Activity>
Identify, in the records below, every line where the string "computer" appears, and copy each such line.

::: Material for this task

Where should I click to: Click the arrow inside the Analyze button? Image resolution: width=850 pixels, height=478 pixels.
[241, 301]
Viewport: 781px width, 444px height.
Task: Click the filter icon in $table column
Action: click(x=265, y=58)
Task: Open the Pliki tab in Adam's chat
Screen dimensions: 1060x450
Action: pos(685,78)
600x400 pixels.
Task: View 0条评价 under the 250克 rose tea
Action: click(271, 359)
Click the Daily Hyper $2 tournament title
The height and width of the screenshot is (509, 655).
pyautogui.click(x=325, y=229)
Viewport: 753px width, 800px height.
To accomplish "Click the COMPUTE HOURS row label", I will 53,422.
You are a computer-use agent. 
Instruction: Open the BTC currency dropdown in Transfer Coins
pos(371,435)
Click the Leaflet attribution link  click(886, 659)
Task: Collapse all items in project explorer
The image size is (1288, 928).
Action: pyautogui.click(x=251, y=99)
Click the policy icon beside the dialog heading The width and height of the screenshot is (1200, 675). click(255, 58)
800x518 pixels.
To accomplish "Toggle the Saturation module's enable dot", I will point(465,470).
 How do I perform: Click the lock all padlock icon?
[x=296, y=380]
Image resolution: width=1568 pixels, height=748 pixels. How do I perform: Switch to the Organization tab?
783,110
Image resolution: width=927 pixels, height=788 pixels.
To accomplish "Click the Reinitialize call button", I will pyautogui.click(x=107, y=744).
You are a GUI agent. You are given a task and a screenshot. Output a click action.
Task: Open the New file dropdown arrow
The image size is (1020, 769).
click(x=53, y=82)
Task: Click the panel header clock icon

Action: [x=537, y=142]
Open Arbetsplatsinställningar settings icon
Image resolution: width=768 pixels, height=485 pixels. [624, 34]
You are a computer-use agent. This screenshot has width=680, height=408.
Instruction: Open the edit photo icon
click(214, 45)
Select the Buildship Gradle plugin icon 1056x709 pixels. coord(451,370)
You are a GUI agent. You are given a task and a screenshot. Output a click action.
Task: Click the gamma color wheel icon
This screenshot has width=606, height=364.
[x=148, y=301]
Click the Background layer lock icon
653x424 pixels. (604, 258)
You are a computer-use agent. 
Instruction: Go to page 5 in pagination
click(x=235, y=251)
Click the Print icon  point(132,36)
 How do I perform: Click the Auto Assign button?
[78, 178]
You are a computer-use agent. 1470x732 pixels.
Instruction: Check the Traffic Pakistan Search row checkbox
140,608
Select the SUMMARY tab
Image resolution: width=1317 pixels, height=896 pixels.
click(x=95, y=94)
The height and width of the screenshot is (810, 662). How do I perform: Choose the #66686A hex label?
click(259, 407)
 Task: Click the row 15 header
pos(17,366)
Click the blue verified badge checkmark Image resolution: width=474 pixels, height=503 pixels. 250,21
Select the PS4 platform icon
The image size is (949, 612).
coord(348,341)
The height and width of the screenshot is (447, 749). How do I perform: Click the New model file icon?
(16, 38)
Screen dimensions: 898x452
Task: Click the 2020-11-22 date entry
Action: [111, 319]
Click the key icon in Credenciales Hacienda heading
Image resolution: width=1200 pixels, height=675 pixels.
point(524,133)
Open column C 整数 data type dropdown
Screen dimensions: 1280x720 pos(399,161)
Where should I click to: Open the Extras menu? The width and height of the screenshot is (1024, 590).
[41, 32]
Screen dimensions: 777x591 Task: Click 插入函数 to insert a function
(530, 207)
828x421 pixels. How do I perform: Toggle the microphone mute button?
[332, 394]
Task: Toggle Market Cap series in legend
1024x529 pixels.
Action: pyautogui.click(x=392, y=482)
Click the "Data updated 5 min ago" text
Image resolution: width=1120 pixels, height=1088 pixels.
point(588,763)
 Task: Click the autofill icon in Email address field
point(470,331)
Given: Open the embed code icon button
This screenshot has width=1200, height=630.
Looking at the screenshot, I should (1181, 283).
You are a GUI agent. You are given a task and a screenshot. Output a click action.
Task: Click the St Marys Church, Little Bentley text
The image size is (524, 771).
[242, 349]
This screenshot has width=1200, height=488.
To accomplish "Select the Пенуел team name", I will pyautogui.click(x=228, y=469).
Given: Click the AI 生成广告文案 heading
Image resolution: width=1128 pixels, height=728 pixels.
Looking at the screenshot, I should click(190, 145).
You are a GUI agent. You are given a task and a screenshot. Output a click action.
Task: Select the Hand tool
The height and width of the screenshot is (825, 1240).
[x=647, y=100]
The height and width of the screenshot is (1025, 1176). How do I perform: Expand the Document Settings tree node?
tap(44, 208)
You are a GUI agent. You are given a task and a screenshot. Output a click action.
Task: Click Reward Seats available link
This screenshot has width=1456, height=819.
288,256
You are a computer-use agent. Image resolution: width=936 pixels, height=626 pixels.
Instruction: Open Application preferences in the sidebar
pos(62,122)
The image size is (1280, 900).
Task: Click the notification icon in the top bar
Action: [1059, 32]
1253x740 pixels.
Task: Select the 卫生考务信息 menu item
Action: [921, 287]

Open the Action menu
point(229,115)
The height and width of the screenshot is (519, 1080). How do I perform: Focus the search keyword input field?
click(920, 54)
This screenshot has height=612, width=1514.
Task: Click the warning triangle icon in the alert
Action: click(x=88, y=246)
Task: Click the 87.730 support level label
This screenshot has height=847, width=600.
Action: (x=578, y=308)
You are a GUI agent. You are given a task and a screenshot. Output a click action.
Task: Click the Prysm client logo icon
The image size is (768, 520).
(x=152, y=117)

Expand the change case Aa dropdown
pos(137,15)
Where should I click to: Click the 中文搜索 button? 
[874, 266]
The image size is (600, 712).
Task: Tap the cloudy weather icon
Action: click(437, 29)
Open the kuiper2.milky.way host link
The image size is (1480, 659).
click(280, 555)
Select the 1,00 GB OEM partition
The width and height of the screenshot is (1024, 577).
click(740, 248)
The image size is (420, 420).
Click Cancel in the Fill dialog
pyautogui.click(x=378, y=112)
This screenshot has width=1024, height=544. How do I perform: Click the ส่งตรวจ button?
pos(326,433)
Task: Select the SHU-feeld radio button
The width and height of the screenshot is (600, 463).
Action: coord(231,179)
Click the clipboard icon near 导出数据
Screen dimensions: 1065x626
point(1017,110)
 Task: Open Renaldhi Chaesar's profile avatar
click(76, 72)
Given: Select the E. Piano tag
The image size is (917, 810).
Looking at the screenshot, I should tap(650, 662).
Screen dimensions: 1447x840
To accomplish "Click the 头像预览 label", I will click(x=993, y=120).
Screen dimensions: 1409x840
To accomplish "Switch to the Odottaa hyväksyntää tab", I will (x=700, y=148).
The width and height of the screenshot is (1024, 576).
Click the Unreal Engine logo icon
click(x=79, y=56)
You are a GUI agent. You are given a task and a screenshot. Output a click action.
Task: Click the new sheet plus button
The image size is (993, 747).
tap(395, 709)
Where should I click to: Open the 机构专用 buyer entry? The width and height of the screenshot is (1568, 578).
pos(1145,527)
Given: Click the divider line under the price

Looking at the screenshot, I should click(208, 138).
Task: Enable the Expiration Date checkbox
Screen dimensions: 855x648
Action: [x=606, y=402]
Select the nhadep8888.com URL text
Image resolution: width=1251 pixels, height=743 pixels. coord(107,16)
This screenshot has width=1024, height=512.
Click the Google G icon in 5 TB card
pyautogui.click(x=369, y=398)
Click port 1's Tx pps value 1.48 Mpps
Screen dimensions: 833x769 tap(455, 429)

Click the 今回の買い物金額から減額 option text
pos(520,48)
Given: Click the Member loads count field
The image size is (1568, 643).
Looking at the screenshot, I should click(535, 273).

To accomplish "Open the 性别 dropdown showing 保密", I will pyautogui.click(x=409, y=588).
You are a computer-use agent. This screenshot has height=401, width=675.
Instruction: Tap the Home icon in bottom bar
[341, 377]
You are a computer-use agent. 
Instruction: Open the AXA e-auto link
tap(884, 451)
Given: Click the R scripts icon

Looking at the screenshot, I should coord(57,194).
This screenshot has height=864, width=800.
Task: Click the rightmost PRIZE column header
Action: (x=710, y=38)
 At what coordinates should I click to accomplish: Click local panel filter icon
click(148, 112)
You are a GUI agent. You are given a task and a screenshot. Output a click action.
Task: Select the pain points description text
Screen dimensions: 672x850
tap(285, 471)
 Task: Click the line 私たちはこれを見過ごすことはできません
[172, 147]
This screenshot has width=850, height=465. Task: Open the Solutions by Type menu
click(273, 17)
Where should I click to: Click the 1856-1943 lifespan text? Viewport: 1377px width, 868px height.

::::::

Solution for this task>
You are a computer-use agent. 
You are a computer-use agent. This screenshot has width=680, height=408.
You are a computer-use agent. 
You are a computer-use agent. 1470x732 pixels.
You are a computer-use agent. Image resolution: width=936 pixels, height=626 pixels.
You are a computer-use agent. This screenshot has height=401, width=675.
You are a computer-use agent. 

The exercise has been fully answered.